Stored data:
▬▬▬
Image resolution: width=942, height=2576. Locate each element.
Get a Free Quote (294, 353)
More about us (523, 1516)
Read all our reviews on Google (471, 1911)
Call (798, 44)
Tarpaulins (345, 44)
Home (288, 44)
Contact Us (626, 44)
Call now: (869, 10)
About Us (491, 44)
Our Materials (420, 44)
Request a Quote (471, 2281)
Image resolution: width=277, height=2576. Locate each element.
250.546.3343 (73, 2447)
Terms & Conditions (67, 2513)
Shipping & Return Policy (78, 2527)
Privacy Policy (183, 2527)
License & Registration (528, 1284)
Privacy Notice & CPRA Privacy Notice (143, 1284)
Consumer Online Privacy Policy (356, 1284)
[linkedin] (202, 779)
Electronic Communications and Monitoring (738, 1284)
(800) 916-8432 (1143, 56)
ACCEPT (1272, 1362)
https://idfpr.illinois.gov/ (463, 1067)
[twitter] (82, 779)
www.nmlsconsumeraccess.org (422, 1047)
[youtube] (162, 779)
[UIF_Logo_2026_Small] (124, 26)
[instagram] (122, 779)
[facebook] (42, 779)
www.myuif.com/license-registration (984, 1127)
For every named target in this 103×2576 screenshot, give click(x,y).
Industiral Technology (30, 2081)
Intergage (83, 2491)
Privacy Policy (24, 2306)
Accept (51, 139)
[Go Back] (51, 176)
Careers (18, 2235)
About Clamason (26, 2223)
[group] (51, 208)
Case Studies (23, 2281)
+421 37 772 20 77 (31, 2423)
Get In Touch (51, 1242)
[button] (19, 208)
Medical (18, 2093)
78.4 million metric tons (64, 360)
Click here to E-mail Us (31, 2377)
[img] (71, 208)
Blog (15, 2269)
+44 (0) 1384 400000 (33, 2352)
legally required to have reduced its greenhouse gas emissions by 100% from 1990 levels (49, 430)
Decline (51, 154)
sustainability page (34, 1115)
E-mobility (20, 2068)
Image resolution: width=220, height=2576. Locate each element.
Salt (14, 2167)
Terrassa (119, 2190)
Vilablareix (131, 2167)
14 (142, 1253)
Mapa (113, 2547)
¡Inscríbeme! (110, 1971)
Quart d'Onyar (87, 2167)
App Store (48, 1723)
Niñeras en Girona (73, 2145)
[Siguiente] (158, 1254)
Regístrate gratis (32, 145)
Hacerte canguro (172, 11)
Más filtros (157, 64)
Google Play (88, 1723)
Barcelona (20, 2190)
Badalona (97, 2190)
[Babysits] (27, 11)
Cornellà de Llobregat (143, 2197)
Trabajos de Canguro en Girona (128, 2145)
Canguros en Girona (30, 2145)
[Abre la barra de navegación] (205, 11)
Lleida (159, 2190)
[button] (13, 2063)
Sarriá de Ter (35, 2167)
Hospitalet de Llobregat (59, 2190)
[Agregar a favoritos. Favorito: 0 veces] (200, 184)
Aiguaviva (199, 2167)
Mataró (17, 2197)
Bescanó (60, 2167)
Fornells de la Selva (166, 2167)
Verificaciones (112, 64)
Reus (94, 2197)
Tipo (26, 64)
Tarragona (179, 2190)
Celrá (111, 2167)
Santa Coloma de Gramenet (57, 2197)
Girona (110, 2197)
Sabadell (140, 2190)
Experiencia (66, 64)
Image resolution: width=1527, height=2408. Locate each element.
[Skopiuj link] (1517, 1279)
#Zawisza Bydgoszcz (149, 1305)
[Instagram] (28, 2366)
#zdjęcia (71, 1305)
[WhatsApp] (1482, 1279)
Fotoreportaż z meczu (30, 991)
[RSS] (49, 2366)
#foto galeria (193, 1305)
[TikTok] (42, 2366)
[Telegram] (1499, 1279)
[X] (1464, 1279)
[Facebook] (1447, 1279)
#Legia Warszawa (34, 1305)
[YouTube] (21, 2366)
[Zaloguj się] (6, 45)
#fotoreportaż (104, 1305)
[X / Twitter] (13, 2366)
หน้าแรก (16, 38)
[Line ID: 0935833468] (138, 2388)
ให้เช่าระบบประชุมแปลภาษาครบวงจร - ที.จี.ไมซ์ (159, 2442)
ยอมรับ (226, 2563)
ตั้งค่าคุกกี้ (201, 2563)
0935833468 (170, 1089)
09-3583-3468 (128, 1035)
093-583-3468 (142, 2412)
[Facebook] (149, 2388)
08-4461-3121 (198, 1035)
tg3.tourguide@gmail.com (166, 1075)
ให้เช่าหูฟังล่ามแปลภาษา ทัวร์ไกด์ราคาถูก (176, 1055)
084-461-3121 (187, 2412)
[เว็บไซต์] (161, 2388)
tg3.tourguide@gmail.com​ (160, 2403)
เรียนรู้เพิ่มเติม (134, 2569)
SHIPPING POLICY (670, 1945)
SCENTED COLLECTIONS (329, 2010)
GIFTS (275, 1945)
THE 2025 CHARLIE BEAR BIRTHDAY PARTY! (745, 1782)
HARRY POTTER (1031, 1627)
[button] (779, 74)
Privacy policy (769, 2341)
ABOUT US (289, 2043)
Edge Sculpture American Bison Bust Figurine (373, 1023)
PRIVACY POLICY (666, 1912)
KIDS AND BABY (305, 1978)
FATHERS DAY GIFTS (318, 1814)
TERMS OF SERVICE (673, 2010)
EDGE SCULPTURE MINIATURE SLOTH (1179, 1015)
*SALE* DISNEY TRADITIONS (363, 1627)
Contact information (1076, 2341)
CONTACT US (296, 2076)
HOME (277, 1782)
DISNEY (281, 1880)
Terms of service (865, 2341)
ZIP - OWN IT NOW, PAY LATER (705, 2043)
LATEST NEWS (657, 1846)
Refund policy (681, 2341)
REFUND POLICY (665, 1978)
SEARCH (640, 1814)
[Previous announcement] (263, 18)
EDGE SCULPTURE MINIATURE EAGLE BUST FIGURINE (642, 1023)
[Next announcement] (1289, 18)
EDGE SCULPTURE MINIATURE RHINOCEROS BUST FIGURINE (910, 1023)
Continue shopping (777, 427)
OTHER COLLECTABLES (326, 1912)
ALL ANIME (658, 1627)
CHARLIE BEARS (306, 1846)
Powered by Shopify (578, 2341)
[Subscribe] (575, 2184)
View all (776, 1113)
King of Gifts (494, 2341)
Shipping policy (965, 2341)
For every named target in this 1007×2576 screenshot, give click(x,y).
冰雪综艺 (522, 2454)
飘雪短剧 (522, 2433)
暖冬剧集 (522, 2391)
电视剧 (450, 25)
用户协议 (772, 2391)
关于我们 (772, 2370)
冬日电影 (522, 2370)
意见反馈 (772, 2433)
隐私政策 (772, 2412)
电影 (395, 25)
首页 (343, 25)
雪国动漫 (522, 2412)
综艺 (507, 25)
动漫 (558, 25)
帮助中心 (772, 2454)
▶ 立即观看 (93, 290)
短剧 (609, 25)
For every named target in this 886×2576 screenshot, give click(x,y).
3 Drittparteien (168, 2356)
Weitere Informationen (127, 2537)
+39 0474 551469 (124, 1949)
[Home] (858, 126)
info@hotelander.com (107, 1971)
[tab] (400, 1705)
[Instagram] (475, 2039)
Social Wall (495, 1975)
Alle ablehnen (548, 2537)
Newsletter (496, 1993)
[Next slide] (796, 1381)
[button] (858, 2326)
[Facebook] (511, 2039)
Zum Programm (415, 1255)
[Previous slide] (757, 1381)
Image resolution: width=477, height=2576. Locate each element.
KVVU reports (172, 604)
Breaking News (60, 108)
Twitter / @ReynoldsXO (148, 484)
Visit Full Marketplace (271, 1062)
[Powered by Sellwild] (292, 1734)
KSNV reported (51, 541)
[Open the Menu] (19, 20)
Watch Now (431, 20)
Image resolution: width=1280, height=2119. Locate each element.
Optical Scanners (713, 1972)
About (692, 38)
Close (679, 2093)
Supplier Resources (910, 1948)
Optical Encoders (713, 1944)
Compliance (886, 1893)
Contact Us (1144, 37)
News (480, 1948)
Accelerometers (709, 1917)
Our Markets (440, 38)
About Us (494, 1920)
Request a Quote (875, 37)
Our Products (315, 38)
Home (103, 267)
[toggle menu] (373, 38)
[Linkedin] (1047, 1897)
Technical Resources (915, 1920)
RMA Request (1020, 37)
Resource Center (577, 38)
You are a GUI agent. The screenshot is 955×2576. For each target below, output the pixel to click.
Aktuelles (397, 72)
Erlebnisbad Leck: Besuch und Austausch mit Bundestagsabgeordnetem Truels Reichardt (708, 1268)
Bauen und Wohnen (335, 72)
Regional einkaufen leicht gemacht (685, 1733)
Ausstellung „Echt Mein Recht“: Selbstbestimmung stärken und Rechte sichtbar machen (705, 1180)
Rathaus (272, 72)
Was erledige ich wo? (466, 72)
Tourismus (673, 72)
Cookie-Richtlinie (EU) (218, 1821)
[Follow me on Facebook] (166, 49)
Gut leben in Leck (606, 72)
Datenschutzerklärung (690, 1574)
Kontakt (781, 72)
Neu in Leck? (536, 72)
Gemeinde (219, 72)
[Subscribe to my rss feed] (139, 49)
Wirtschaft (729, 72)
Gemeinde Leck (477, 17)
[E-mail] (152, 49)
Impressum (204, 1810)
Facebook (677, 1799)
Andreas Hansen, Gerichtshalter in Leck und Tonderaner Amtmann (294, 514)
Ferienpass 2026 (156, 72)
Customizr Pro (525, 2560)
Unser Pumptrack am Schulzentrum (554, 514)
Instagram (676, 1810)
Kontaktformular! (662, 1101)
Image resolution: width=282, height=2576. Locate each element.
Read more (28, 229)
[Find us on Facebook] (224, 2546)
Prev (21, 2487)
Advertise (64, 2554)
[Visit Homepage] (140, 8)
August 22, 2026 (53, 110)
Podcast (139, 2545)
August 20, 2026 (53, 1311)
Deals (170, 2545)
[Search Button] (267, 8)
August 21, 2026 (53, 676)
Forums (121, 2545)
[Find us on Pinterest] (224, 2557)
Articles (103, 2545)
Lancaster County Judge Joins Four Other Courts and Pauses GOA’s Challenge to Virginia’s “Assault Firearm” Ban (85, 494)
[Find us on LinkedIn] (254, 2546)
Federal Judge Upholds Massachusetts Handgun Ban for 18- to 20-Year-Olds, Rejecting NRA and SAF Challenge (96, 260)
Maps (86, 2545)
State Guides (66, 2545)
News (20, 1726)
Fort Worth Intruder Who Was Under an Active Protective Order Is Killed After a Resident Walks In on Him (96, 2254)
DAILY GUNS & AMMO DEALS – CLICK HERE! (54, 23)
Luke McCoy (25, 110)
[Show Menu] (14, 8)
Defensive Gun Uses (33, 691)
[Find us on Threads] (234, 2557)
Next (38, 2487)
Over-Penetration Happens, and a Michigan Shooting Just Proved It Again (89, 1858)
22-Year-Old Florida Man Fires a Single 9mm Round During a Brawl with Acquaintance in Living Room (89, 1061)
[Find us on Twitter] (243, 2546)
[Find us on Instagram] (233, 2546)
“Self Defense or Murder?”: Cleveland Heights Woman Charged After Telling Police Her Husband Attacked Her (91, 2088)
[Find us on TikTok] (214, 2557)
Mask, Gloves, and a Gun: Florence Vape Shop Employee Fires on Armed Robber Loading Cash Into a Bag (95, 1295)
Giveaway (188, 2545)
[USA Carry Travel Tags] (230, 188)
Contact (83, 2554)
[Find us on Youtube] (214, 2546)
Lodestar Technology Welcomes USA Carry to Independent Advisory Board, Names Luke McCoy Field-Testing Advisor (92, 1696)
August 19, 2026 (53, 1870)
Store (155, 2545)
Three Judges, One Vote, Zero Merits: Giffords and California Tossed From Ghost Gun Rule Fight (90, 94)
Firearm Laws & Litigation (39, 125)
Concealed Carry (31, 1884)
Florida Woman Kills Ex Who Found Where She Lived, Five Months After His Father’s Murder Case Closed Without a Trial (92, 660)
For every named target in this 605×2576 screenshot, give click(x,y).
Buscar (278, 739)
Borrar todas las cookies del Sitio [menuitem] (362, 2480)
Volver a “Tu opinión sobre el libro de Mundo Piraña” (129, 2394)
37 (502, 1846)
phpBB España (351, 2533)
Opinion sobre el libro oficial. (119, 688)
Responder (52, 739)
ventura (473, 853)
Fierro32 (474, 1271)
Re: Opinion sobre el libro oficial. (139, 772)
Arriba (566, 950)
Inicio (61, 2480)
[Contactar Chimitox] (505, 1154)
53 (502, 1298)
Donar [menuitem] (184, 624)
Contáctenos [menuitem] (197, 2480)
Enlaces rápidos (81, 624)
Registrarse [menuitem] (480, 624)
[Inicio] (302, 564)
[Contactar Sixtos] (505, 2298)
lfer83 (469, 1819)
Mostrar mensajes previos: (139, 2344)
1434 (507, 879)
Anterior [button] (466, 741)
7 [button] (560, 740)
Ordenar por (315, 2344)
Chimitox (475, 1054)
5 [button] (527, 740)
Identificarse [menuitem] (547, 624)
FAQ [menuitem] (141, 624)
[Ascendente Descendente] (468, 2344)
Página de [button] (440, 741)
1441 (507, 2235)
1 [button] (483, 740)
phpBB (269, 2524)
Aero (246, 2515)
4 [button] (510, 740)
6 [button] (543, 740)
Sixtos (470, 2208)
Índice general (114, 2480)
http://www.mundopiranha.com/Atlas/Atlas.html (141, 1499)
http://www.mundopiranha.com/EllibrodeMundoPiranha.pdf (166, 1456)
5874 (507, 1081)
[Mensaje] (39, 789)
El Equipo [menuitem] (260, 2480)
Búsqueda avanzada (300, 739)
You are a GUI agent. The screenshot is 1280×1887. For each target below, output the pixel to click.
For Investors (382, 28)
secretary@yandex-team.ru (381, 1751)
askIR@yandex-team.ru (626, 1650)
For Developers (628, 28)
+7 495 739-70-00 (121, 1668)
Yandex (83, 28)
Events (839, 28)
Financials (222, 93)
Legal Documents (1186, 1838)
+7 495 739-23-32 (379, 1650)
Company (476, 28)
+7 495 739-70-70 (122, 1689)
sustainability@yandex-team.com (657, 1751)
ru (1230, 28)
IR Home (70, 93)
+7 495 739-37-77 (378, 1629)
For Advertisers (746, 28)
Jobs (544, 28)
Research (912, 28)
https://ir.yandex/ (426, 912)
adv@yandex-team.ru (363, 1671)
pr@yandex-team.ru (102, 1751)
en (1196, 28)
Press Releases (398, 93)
▬▬▬
Work to complete> Of the entries above, repeat exactly the lines from the line with "Bescanó (60, 2167)" through the line with "#foto galeria (193, 1305)", both of them included.

Output of the task>
Bescanó (60, 2167)
Fornells de la Selva (166, 2167)
Verificaciones (112, 64)
Reus (94, 2197)
Tipo (26, 64)
Tarragona (179, 2190)
Celrá (111, 2167)
Santa Coloma de Gramenet (57, 2197)
Girona (110, 2197)
Sabadell (140, 2190)
Experiencia (66, 64)
Image resolution: width=1527, height=2408. Locate each element.
[Skopiuj link] (1517, 1279)
#Zawisza Bydgoszcz (149, 1305)
[Instagram] (28, 2366)
#zdjęcia (71, 1305)
[WhatsApp] (1482, 1279)
Fotoreportaż z meczu (30, 991)
[RSS] (49, 2366)
#foto galeria (193, 1305)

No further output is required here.